My personal favorite in recent years was 2009, when Bruce Springsteen and the E Street band showed how it’s done with a hard-hitting, superbly executed show of rock standards. No flash and glitter, just classy showmanship based on pure skill.
Last year, Coldplay were the headliners, with appearances by Bruno Mars and Beyoncé. While Coldplay’s set was generally forgettable, Beyoncé stole the show, with a dynamic rendition of “Formation” and an overt racial-justice theme.
The most controversial in recent years was the 2004 show headlined by Janet Jackson. Near the end of the high-energy set, surprise guest Justin Timberlake joined Janet on stage and America was briefly treated to a “wardrobe malfunction” swiftly dubbed “Nipplegate.” Yes, America went nuts over a less-than-one-second flash of a woman’s nipple. Her thoroughly entertaining set, complete with calls for the audience to reject bigotry, prejudice, and ignorance, was all forgotten in the ensuing “indecent exposure” scandal. (As I’ve written elsewhere, Americans Can Be So Coy!)
This year’s halftime headliner? Lady Gaga. In a recent interview for CBS Sports she said, “I think the challenge is to look at it and say, ‘What can I do differently’?” This should be good.

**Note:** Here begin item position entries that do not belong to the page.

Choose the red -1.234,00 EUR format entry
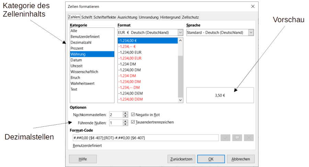Viewport: 309px width, 167px height. coord(130,58)
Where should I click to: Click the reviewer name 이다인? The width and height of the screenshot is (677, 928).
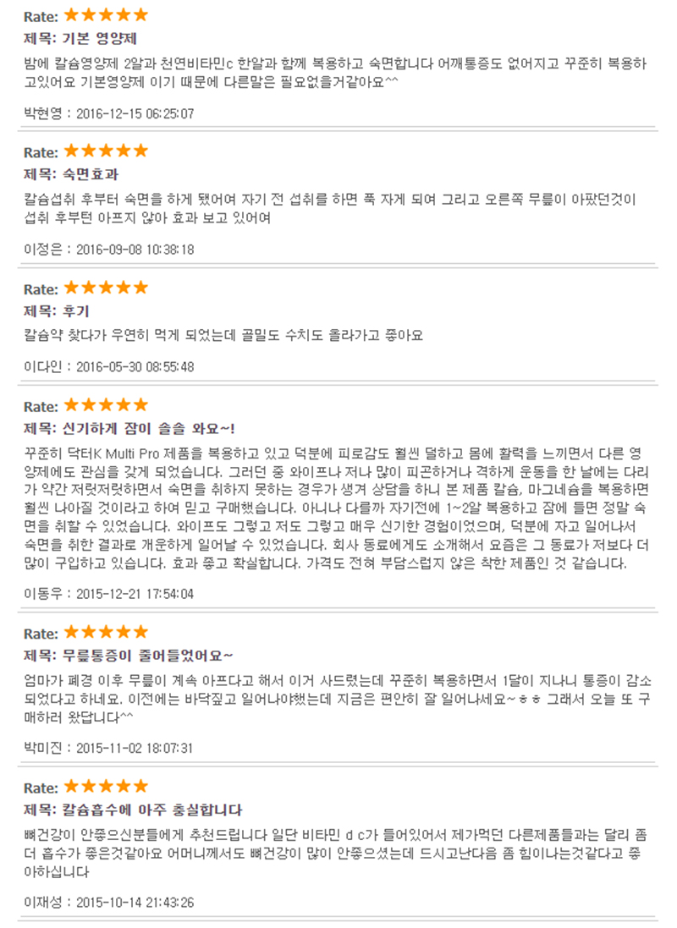(42, 366)

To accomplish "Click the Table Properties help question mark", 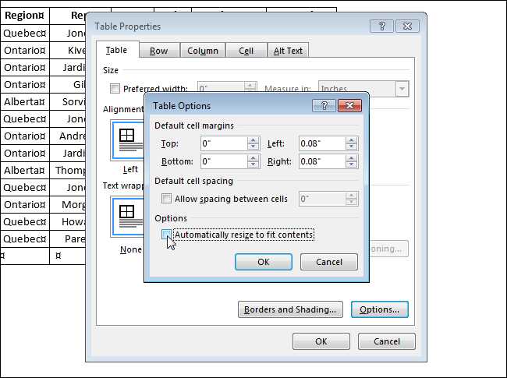I will 381,26.
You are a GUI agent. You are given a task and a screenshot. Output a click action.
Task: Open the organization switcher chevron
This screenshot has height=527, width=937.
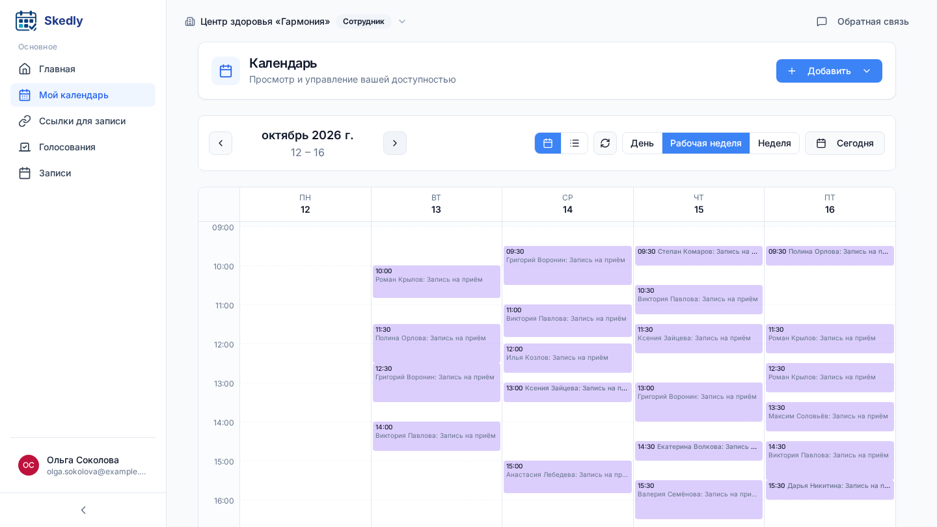pos(402,21)
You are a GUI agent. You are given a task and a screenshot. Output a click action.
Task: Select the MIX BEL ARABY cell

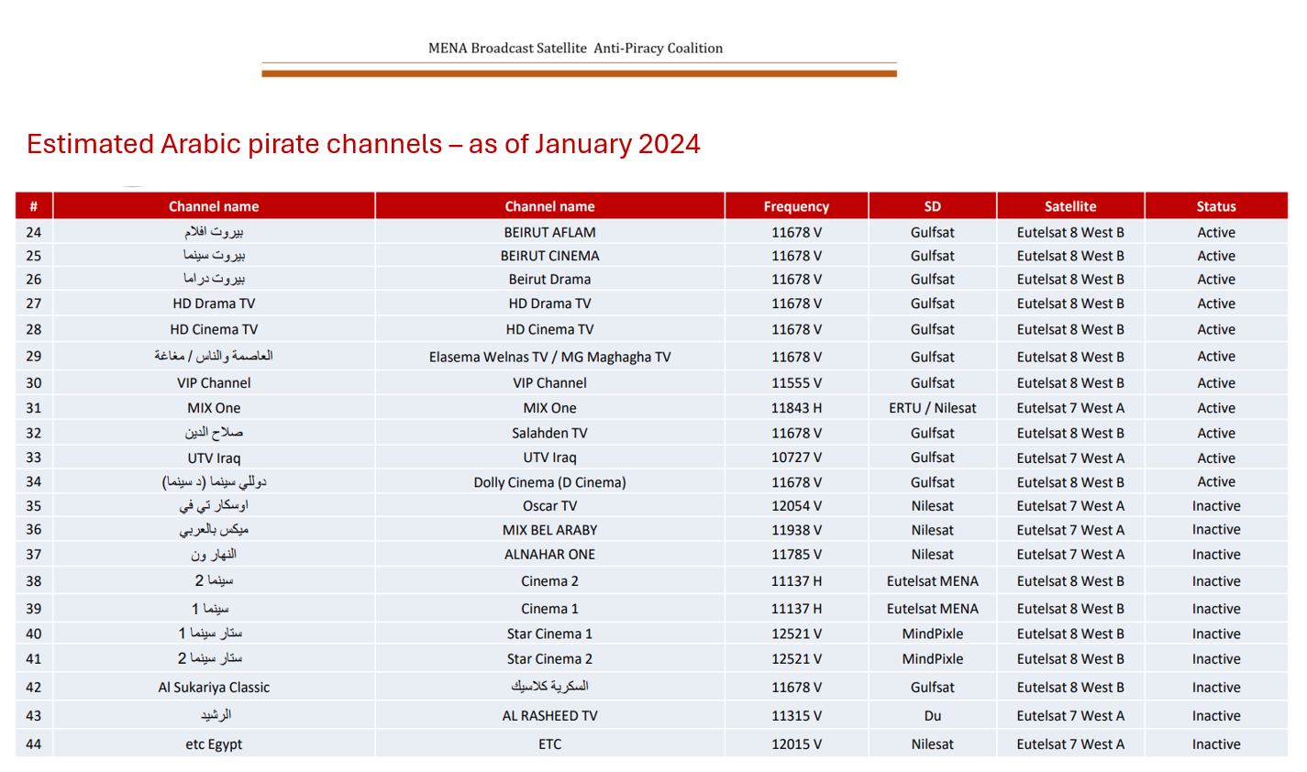pyautogui.click(x=549, y=530)
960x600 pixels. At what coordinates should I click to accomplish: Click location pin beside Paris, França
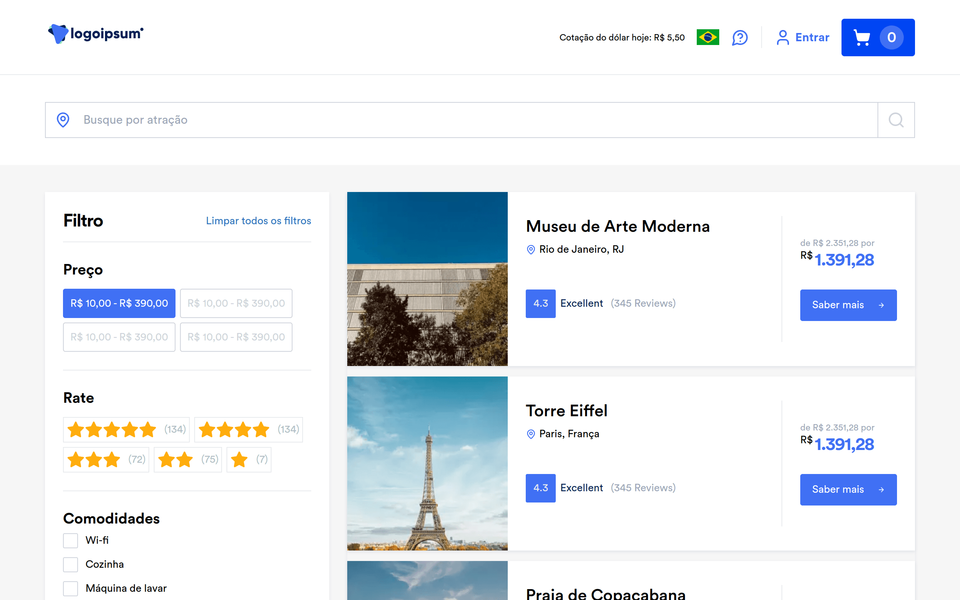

The final aspect of all this is the super bowl party. Different families and regions have different preferences but around here the favorites seem to be: chicken wings with various sauces; ribs; pizza; chili; tortillas, nachos, and chips, with dips like guacamole and pico de gallo; and beer. Lots and lots of beer.
Which takes us to one of the more bizarre local Super Bowl ‘traditions’ — the wing bowl. Started by a pair of Philadelphia talk-radio hosts in 1993, this is a local eating contest to see who can snarf down the most chicken wings. It’s held the Friday morning before the Super Bowl and has become quite the media event. The Wells Fargo Center, which seats 19,500, sold out this year — for an event that starts at 4:00 a.m. There are side-contests and the competitors are paraded around the packed arena on floats, escorted by young women in minuscule bikinis called the Wingettes. (No, I’m not making this up.) A large amount of beer is consumed throughout the morning.
This morning’s winner was 50-year old Bob Shoudt, who managed to down 409 wings over the course of two 14-minute rounds and one two-minute final. The oldest Wing Bowl winner, Bob took home $10,000, a new car, a ring and medal, and a fair amount of local media exposure. And if you really want to know, the record stands at 444 wings, at the 2015 Wing Bowl (the dubious honor belonging to one Patrick Bertoletti). It’s not an entirely male sport — last year’s winner was a woman, Molly Schuyler, who won with 429 wings.Today, she entertained the crowd with a solo performance in which she devoured 4.5 pounds of steak and a pound of mashed potatoes in 3 minutes and 18 seconds.
There’s probably something meaningful to say here about the American celebration of excess, but frankly this is just an image I’d rather not dwell on any longer.